__Work to complete__. Each line of the listing where the string "agent" appears is to be identified and copied.

__Records provided__.
========

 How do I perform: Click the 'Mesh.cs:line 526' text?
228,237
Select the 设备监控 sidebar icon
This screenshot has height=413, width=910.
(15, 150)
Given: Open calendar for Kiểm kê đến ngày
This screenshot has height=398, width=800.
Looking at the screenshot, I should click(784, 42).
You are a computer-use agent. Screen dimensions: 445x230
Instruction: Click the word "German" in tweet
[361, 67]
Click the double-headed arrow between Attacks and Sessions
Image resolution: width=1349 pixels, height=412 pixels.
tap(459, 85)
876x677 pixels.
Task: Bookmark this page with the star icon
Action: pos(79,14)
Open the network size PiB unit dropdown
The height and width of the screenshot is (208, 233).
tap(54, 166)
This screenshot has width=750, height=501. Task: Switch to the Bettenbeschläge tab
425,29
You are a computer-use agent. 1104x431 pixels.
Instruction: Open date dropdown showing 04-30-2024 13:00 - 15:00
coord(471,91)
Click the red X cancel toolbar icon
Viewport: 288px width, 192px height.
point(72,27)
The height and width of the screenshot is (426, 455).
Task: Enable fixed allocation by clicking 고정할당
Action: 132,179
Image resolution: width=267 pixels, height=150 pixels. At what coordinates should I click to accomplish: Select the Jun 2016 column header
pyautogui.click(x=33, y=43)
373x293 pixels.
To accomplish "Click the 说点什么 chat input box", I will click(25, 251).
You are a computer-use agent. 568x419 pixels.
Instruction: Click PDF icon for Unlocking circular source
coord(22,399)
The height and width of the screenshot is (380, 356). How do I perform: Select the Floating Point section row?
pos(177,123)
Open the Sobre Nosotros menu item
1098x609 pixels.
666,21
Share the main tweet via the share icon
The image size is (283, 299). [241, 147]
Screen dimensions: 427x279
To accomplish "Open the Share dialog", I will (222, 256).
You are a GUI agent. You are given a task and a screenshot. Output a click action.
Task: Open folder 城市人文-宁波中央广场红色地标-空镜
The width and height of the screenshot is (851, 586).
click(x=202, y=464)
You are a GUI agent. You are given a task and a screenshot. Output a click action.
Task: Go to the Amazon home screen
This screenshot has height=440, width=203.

========

__Task answer__.
You are a computer-use agent. Screen dimensions: 445x230
You are a computer-use agent. 1104x431 pixels.
You are a computer-use agent. 568x419 pixels.
You are a GUI agent. You are given a task and a screenshot. Output a click action.
You are a GUI agent. You are given a task and a screenshot. Output a click action.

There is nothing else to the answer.